Gene Therapy for genetic skin disease Netherton syndrome
Gene therapy for inherited skin disease Netherton syndrome
We have been developing gene therapy for the inherited skin disease Netherton syndrome. The therapeutic process involves taking skin stem cells from a patient with Netherton syndrome which are cultured in the laboratory and modified by introducing a new gene called SPINK5 (therapeutic gene). These modified cells are further cultured in the laboratory to form a skin-like sheet and then grafted back to the patient. We expect the modified skin cells to produce a functioning SPINK5 gene to resolve the genetic problem seen in patients with Netherton syndrome. We also expect the therapeutic gene to be introduced into a special cell called a skin stem cell, which will pass the new gene onto its daughter cells to provide a lifelong source of corrected cells. Our previous pre-clinical study data showed the treatment to be feasible and the patient cells introduced with the therapeutic gene is able to correct the abnormal skin structure seen in Netherton syndrome.
Recently, we have further modified the gene delivery system known as the ‘vector’ to ensure that the production of the therapeutic gene is durable and the production pattern is the same as seen in normal human skin, i.e. the gene SPINK5 is stably produced in the outermost layers of the skin. The re-configured vector has been tested and results showed high, stable and specific production of the corrected gene products in the skin. Furthermore, the skin sheet generated by gene corrected patient’s skin cells corrects skin structure. These studies have been published in the Journal of Molecular Therapy (Di et al, 2011, 19:408-16) and the Journal of Human Gene Therapy (Di et al, 2012, 23: 83-90).

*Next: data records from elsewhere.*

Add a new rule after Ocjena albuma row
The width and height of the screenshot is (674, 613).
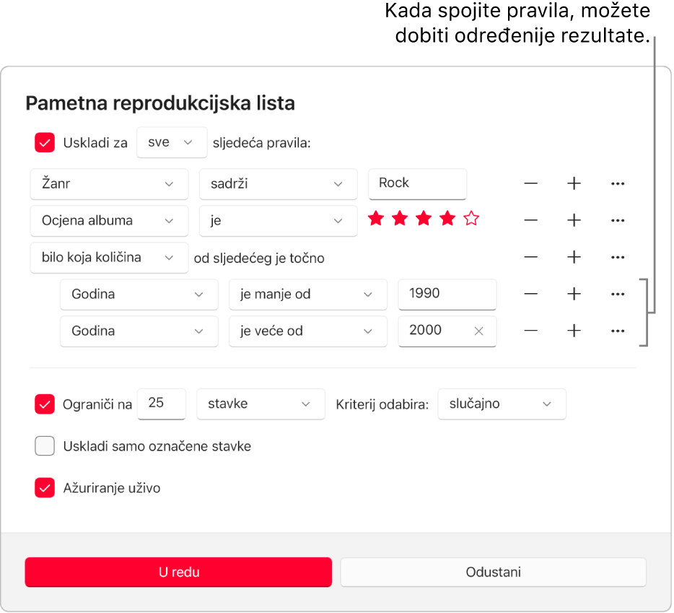(574, 220)
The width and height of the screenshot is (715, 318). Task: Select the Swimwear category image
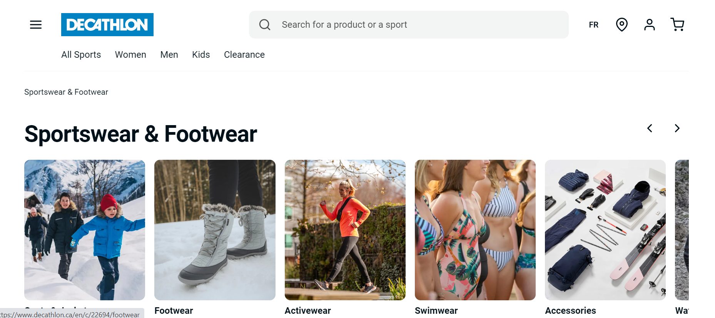coord(475,230)
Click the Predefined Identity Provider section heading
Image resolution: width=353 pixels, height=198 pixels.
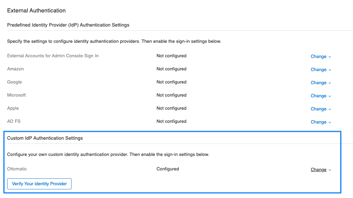pyautogui.click(x=68, y=25)
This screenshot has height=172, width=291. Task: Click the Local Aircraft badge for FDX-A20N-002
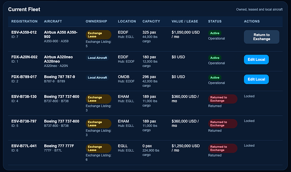97,58
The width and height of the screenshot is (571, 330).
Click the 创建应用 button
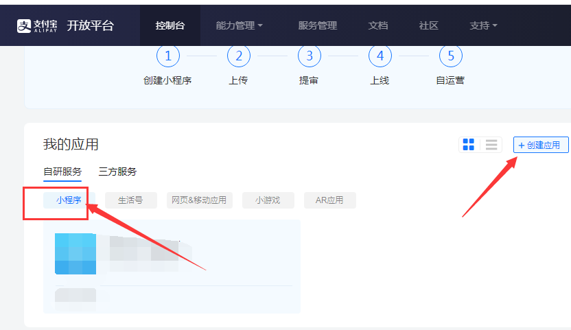540,145
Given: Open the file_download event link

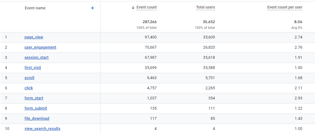Looking at the screenshot, I should click(x=37, y=118).
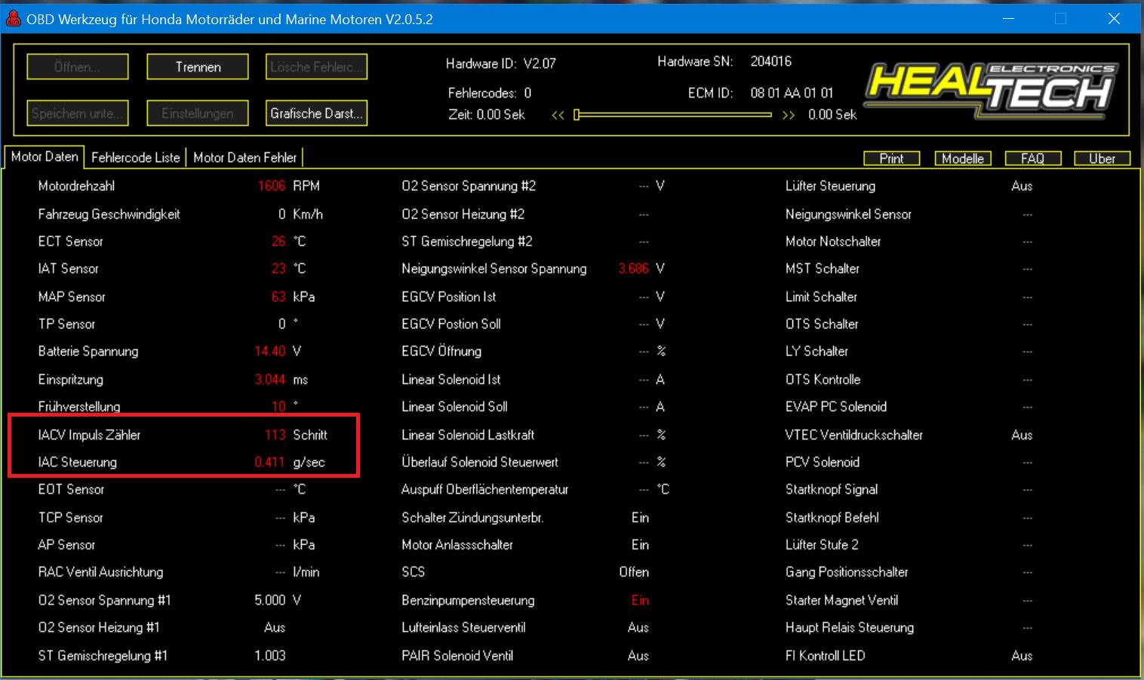Switch to the Fehlercode Liste tab

[x=135, y=157]
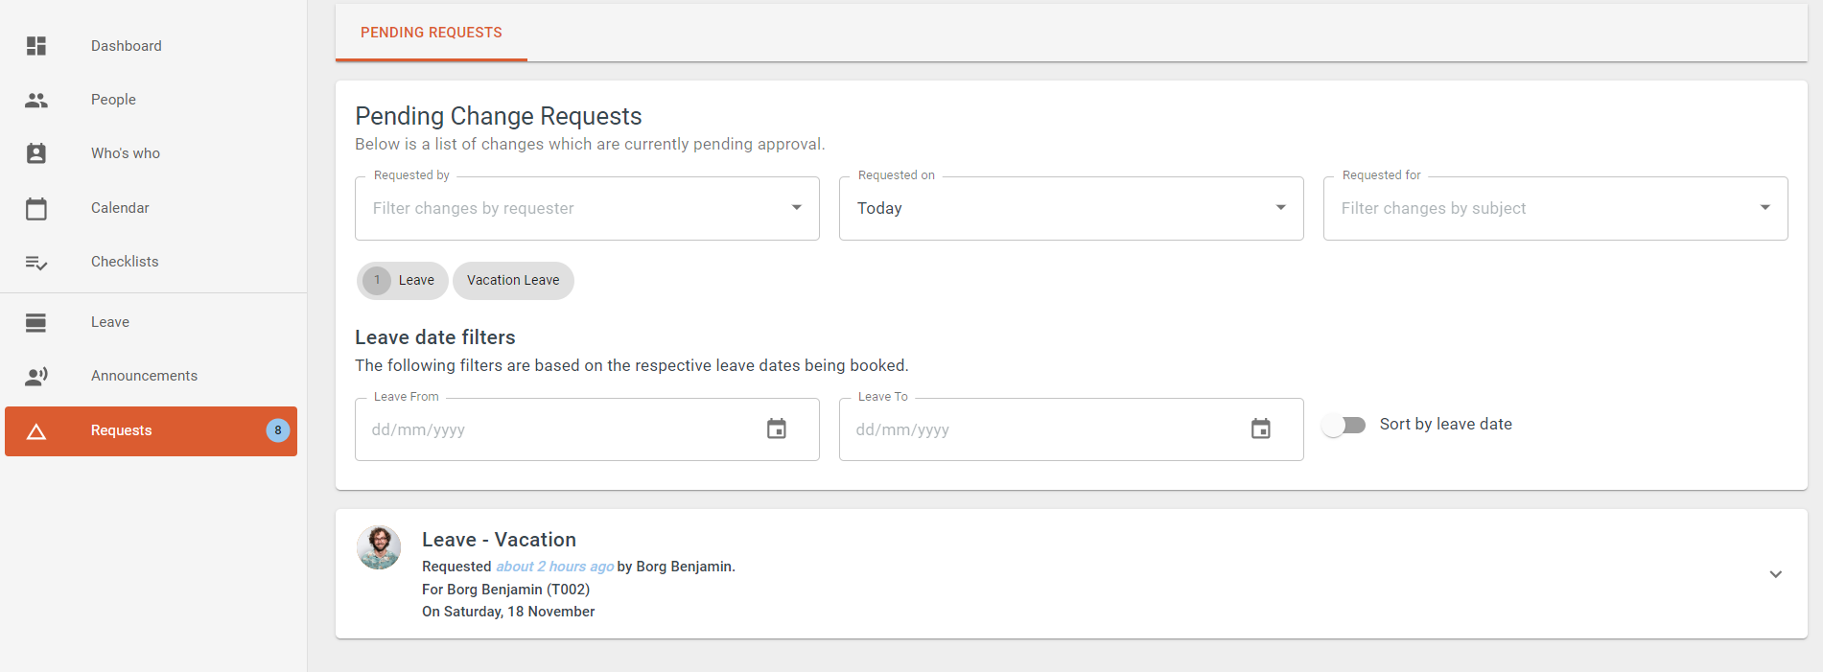The image size is (1823, 672).
Task: Expand the Leave - Vacation request chevron
Action: tap(1776, 574)
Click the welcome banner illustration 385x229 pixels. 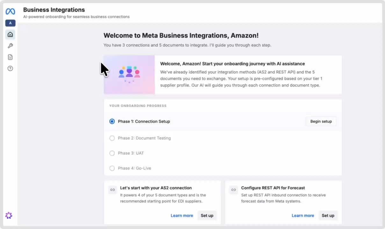[129, 75]
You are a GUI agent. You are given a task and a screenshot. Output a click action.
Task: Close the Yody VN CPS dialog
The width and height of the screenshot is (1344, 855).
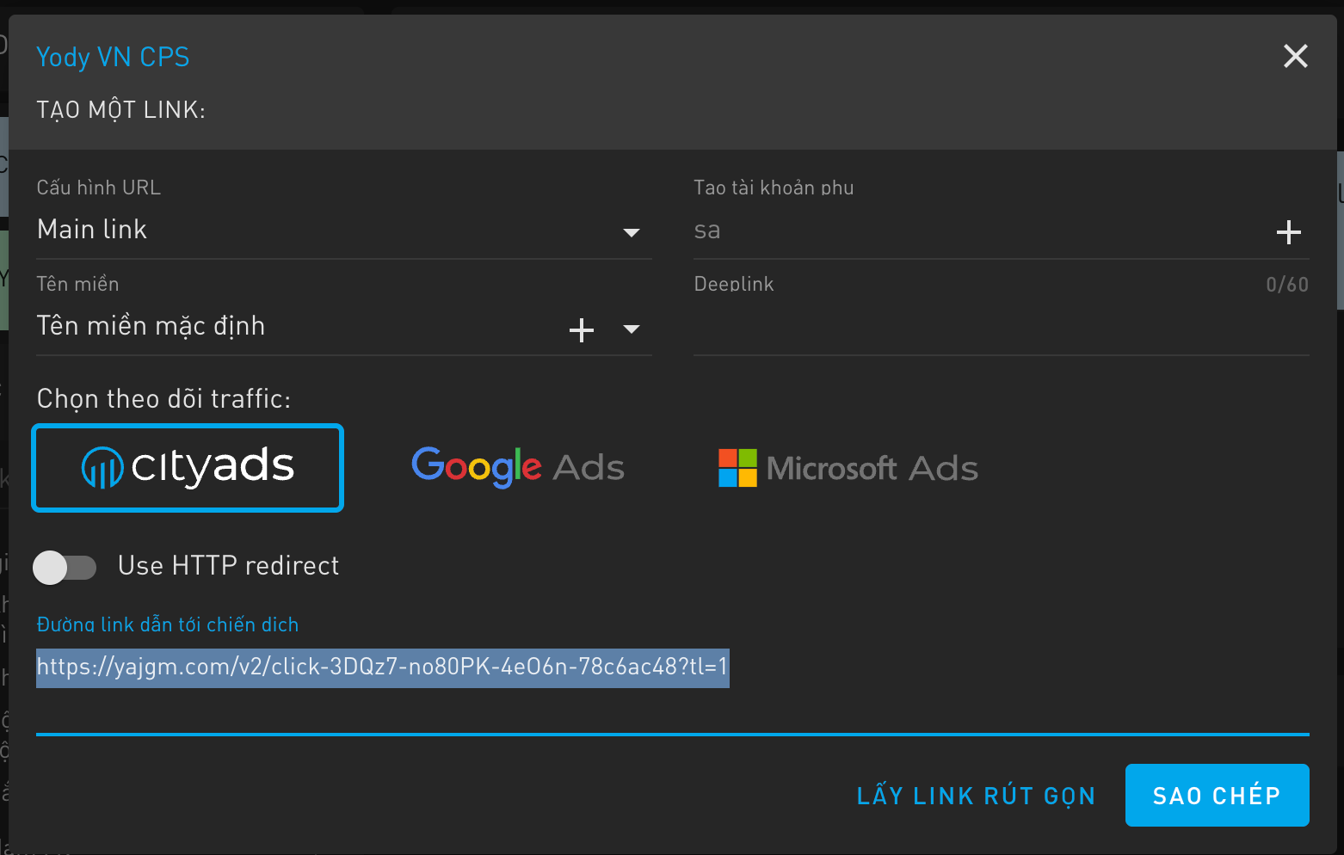point(1295,57)
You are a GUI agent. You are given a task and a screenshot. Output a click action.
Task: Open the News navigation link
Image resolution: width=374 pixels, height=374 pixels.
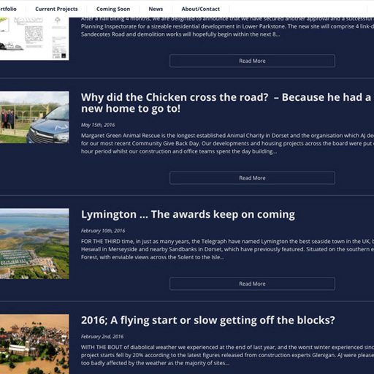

Based on this research work, we are currently setting up a first-in-man study for gene corrected skin grafts for NS patients. This study is supported by the UK charities of the Moulton Foundation and ICH/GOSH Biomedical Research Centre. One batch of clinical grade vectors has been produced and is under evaluation. Preliminary data suggests that the vector is able to correct patients’ cells. Production of gene corrected skin grafts has been optimised using specialised culture conditions that are suitable for clinical application. We have submitted the protocol of the clinical trial to The Gene Therapy Advisory Committee (GTAC) for study approval. Recruitment of candidate patients for the gene therapy will commence after GTAC approval.